US-based companies’ IT work going global
Posted by cgelinas on October 10th, 2008If you're new here, you may want to subscribe to my RSS feed. Thanks for visiting!
The field of information technology (IT) has seen more than its fair share of jobs going offshore, mainly to save money on the tech-related payroll.
Companies that feel compelled to slash jobs locally while staffing up their offshore operations have received a lot of media coverage, usually good from the investors’ angle and usually bad from everyone else.
To this day, the whole offshoring trend isn’t well understood by the IT managers and even less by the general public so InformationWeek’s September 2008 Analytics Report, revealing IT strategies from the 500 (alleged) best and brightest companies, in North America may further help us put numbers on this globalized work phenomenon.

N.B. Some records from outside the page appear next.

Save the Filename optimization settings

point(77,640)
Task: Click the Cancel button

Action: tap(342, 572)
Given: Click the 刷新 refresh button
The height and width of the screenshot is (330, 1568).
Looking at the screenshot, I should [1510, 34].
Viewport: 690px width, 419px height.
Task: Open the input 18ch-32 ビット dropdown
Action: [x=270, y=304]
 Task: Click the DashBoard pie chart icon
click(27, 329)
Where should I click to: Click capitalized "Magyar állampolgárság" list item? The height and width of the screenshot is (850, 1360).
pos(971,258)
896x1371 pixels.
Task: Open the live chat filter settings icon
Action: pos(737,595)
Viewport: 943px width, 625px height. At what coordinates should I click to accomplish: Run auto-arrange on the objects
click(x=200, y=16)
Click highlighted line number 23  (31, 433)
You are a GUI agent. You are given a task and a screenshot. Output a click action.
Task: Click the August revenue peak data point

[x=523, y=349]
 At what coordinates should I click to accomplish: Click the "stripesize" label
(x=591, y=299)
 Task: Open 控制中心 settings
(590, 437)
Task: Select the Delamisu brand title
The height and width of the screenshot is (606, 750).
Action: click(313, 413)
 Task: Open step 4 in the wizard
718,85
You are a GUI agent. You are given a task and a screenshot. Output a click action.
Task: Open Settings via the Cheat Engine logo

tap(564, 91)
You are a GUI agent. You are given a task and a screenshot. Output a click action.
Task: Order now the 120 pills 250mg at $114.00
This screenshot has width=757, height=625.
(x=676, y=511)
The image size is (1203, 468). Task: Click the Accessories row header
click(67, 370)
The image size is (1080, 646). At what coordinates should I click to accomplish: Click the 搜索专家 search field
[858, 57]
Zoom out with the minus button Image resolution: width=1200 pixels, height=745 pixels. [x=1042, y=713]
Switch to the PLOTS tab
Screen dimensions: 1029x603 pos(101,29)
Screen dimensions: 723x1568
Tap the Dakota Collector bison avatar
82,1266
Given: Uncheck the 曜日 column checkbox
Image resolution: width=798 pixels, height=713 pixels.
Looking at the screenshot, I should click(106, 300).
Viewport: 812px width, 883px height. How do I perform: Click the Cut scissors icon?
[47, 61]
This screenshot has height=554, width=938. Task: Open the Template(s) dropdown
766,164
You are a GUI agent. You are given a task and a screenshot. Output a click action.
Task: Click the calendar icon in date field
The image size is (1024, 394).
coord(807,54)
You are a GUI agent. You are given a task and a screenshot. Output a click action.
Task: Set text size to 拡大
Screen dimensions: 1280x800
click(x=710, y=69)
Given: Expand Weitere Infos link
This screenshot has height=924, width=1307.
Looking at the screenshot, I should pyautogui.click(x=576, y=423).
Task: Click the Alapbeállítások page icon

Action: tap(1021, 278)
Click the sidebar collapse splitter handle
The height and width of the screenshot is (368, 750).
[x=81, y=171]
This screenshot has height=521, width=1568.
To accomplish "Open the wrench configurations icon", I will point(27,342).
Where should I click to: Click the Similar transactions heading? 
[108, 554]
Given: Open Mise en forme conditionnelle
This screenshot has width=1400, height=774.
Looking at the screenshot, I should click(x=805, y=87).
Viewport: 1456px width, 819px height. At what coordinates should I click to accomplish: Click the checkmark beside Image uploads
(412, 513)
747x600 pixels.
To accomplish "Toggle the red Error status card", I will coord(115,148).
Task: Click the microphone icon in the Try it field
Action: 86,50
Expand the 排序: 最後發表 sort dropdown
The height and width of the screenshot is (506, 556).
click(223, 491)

So the basic assumption is that United States companies are looking beyond their borders when it comes to their latest IT strategies.
The following numbers seem to be going in that direction…
- 67% (of the 500 companies that have been surveyed) use offshore IT services — If anybody still doubted the outsourcing trend was for real, this is the number that ends the debate;
- 46% have full-time IT employees outside the US — The offshore wages are so low compared to domestic ones that setting-up a foreign shop can be done relitively cheaply;
- 40% conduct business process outsourcing offshore — This is the proverbial cherry on the outsourcing sunday as whoever determines the BPOs has a lot of power over “how things get done”;
- 14% encourage US IT workers to work in offshore comapny offices — And most of the time, it’s a matter of setting things up “over there” so that unit can (eventually) become “worthy” of “local quality standards”.
So the numbers are pretty clear about the fact that offshoring has moved into “mainstrem IT” but qualitywise, many US-based companies are still seeing very serious problems stemming from their “cheap” offshore workforce that perhaps entertain a different relation with the whole “quality matters”.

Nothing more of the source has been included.